● **Task objective**
All of the data below is to be output exactly as written.

======== Excerpted records ========

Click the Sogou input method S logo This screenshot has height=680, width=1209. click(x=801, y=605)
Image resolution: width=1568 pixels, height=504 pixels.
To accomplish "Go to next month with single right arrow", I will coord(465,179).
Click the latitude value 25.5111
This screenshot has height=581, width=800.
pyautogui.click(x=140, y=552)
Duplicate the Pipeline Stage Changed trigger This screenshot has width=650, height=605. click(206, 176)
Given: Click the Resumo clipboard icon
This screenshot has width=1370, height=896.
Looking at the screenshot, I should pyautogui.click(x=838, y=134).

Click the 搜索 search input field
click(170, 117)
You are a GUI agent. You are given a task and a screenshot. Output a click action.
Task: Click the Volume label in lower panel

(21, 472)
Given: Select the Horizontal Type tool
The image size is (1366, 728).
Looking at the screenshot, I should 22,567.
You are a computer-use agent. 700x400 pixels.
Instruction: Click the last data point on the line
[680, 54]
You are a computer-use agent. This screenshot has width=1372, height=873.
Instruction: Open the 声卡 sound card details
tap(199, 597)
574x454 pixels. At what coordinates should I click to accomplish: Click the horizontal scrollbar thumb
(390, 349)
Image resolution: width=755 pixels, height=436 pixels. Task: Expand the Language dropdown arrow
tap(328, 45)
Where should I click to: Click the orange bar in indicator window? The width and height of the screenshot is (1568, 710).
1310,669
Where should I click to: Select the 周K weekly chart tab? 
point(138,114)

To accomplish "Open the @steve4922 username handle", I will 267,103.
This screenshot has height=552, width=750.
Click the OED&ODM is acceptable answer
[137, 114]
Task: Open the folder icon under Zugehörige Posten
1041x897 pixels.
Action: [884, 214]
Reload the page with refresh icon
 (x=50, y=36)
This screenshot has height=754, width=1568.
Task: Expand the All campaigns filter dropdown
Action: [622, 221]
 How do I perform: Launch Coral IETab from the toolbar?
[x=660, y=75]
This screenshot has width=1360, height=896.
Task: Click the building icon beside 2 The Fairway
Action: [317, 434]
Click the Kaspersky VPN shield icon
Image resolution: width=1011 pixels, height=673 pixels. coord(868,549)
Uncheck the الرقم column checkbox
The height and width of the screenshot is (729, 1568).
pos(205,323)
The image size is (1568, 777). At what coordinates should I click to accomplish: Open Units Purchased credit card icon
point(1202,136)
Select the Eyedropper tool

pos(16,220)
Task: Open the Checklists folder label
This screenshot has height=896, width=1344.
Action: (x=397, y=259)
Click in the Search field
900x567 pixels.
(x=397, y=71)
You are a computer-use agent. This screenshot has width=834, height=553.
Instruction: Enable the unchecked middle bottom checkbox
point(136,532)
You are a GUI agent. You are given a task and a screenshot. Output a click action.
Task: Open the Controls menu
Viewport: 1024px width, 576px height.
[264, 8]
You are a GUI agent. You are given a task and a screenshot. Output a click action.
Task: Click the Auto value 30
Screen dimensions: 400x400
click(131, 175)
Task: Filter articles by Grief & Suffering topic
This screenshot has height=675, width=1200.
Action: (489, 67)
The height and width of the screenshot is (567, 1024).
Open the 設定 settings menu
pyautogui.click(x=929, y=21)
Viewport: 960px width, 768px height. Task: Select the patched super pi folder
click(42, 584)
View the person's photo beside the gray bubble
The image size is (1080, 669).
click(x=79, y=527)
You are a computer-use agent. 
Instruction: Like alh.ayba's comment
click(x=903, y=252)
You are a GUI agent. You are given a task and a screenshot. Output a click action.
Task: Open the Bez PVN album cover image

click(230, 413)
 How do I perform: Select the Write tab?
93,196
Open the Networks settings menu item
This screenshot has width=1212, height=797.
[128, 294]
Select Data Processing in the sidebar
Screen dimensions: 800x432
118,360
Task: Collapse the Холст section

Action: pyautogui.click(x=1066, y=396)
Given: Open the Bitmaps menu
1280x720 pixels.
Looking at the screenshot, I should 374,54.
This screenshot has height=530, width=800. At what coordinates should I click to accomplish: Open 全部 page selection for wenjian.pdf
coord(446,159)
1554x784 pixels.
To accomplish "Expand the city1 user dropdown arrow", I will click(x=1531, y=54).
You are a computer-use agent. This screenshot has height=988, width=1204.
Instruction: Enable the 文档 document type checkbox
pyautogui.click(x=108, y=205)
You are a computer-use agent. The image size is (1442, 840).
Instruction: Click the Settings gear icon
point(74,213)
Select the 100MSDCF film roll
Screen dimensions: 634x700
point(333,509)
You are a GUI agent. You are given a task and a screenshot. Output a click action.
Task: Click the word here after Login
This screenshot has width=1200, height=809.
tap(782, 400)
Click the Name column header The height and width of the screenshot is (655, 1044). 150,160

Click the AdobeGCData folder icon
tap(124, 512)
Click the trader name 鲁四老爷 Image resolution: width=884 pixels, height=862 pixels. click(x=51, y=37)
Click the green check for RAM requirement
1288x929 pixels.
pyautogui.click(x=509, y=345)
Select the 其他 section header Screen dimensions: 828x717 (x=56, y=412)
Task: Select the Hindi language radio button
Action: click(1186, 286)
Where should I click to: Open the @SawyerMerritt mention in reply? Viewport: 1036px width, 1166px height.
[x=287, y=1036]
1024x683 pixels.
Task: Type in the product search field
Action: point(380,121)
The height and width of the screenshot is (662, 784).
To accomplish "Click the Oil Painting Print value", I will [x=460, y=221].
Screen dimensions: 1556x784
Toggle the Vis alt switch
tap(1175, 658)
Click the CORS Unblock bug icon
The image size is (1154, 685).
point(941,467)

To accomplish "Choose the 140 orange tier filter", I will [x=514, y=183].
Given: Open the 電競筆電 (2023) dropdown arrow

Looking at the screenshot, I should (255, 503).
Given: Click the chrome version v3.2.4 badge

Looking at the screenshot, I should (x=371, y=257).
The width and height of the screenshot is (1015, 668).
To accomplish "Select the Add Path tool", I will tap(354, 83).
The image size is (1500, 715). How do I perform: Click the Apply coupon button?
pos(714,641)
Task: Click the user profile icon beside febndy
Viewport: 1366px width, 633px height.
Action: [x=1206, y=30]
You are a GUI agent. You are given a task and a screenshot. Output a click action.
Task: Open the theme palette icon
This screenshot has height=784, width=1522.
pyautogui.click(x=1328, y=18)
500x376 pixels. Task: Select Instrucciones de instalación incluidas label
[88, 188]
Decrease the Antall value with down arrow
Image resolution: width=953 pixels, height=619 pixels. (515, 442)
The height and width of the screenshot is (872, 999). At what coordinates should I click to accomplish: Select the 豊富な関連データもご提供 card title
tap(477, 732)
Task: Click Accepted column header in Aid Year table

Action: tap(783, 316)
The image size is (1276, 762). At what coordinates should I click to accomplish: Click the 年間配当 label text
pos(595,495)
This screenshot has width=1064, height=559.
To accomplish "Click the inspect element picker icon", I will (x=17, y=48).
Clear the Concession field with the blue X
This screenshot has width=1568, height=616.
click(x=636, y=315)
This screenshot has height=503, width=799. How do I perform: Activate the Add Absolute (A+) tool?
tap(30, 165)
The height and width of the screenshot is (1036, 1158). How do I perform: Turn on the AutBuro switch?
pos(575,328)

========

● **Task output**
Click the Sogou input method S logo This screenshot has height=680, width=1209. click(x=801, y=605)
Image resolution: width=1568 pixels, height=504 pixels.
To accomplish "Go to next month with single right arrow", I will coord(465,179).
Click the latitude value 25.5111
This screenshot has height=581, width=800.
pyautogui.click(x=140, y=552)
Duplicate the Pipeline Stage Changed trigger This screenshot has width=650, height=605. click(206, 176)
Given: Click the Resumo clipboard icon
This screenshot has width=1370, height=896.
Looking at the screenshot, I should pyautogui.click(x=838, y=134).

Click the 搜索 search input field
click(170, 117)
You are a GUI agent. You are given a task and a screenshot. Output a click action.
Task: Click the Volume label in lower panel

(21, 472)
Given: Select the Horizontal Type tool
The image size is (1366, 728).
Looking at the screenshot, I should 22,567.
You are a computer-use agent. 700x400 pixels.
Instruction: Click the last data point on the line
[680, 54]
You are a computer-use agent. This screenshot has width=1372, height=873.
Instruction: Open the 声卡 sound card details
tap(199, 597)
574x454 pixels. At what coordinates should I click to accomplish: Click the horizontal scrollbar thumb
(390, 349)
Image resolution: width=755 pixels, height=436 pixels. Task: Expand the Language dropdown arrow
tap(328, 45)
Where should I click to: Click the orange bar in indicator window? The width and height of the screenshot is (1568, 710).
1310,669
Where should I click to: Select the 周K weekly chart tab? 
point(138,114)

To accomplish "Open the @steve4922 username handle", I will 267,103.
This screenshot has height=552, width=750.
Click the OED&ODM is acceptable answer
[137, 114]
Task: Open the folder icon under Zugehörige Posten
1041x897 pixels.
Action: [884, 214]
Reload the page with refresh icon
 (x=50, y=36)
This screenshot has height=754, width=1568.
Task: Expand the All campaigns filter dropdown
Action: [622, 221]
 How do I perform: Launch Coral IETab from the toolbar?
[x=660, y=75]
This screenshot has width=1360, height=896.
Task: Click the building icon beside 2 The Fairway
Action: [317, 434]
Click the Kaspersky VPN shield icon
Image resolution: width=1011 pixels, height=673 pixels. coord(868,549)
Uncheck the الرقم column checkbox
The height and width of the screenshot is (729, 1568).
pos(205,323)
The image size is (1568, 777). At what coordinates should I click to accomplish: Open Units Purchased credit card icon
point(1202,136)
Select the Eyedropper tool

pos(16,220)
Task: Open the Checklists folder label
This screenshot has height=896, width=1344.
Action: (x=397, y=259)
Click in the Search field
900x567 pixels.
(x=397, y=71)
You are a computer-use agent. This screenshot has width=834, height=553.
Instruction: Enable the unchecked middle bottom checkbox
point(136,532)
You are a GUI agent. You are given a task and a screenshot. Output a click action.
Task: Open the Controls menu
Viewport: 1024px width, 576px height.
[264, 8]
You are a GUI agent. You are given a task and a screenshot. Output a click action.
Task: Click the Auto value 30
Screen dimensions: 400x400
click(131, 175)
Task: Filter articles by Grief & Suffering topic
This screenshot has height=675, width=1200.
Action: (489, 67)
The height and width of the screenshot is (567, 1024).
Open the 設定 settings menu
pyautogui.click(x=929, y=21)
Viewport: 960px width, 768px height. Task: Select the patched super pi folder
click(42, 584)
View the person's photo beside the gray bubble
The image size is (1080, 669).
click(x=79, y=527)
You are a computer-use agent. 
Instruction: Like alh.ayba's comment
click(x=903, y=252)
You are a GUI agent. You are given a task and a screenshot. Output a click action.
Task: Open the Bez PVN album cover image

click(230, 413)
 How do I perform: Select the Write tab?
93,196
Open the Networks settings menu item
This screenshot has width=1212, height=797.
[128, 294]
Select Data Processing in the sidebar
Screen dimensions: 800x432
118,360
Task: Collapse the Холст section

Action: pyautogui.click(x=1066, y=396)
Given: Open the Bitmaps menu
1280x720 pixels.
Looking at the screenshot, I should 374,54.
This screenshot has height=530, width=800. At what coordinates should I click to accomplish: Open 全部 page selection for wenjian.pdf
coord(446,159)
1554x784 pixels.
To accomplish "Expand the city1 user dropdown arrow", I will click(x=1531, y=54).
You are a computer-use agent. This screenshot has height=988, width=1204.
Instruction: Enable the 文档 document type checkbox
pyautogui.click(x=108, y=205)
You are a computer-use agent. The image size is (1442, 840).
Instruction: Click the Settings gear icon
point(74,213)
Select the 100MSDCF film roll
Screen dimensions: 634x700
point(333,509)
You are a GUI agent. You are given a task and a screenshot. Output a click action.
Task: Click the word here after Login
This screenshot has width=1200, height=809.
tap(782, 400)
Click the Name column header The height and width of the screenshot is (655, 1044). 150,160

Click the AdobeGCData folder icon
tap(124, 512)
Click the trader name 鲁四老爷 Image resolution: width=884 pixels, height=862 pixels. click(x=51, y=37)
Click the green check for RAM requirement
1288x929 pixels.
pyautogui.click(x=509, y=345)
Select the 其他 section header Screen dimensions: 828x717 (x=56, y=412)
Task: Select the Hindi language radio button
Action: click(1186, 286)
Where should I click to: Open the @SawyerMerritt mention in reply? Viewport: 1036px width, 1166px height.
[x=287, y=1036]
1024x683 pixels.
Task: Type in the product search field
Action: point(380,121)
The height and width of the screenshot is (662, 784).
To accomplish "Click the Oil Painting Print value", I will [x=460, y=221].
Screen dimensions: 1556x784
Toggle the Vis alt switch
tap(1175, 658)
Click the CORS Unblock bug icon
The image size is (1154, 685).
point(941,467)

To accomplish "Choose the 140 orange tier filter", I will [x=514, y=183].
Given: Open the 電競筆電 (2023) dropdown arrow

Looking at the screenshot, I should (255, 503).
Given: Click the chrome version v3.2.4 badge

Looking at the screenshot, I should (x=371, y=257).
The width and height of the screenshot is (1015, 668).
To accomplish "Select the Add Path tool", I will tap(354, 83).
The image size is (1500, 715). How do I perform: Click the Apply coupon button?
pos(714,641)
Task: Click the user profile icon beside febndy
Viewport: 1366px width, 633px height.
Action: [x=1206, y=30]
You are a GUI agent. You are given a task and a screenshot. Output a click action.
Task: Open the theme palette icon
This screenshot has height=784, width=1522.
pyautogui.click(x=1328, y=18)
500x376 pixels. Task: Select Instrucciones de instalación incluidas label
[88, 188]
Decrease the Antall value with down arrow
Image resolution: width=953 pixels, height=619 pixels. (515, 442)
The height and width of the screenshot is (872, 999). At what coordinates should I click to accomplish: Select the 豊富な関連データもご提供 card title
tap(477, 732)
Task: Click Accepted column header in Aid Year table

Action: tap(783, 316)
The image size is (1276, 762). At what coordinates should I click to accomplish: Click the 年間配当 label text
pos(595,495)
This screenshot has width=1064, height=559.
To accomplish "Click the inspect element picker icon", I will (x=17, y=48).
Clear the Concession field with the blue X
This screenshot has width=1568, height=616.
click(x=636, y=315)
This screenshot has height=503, width=799. How do I perform: Activate the Add Absolute (A+) tool?
tap(30, 165)
The height and width of the screenshot is (1036, 1158). How do I perform: Turn on the AutBuro switch?
pos(575,328)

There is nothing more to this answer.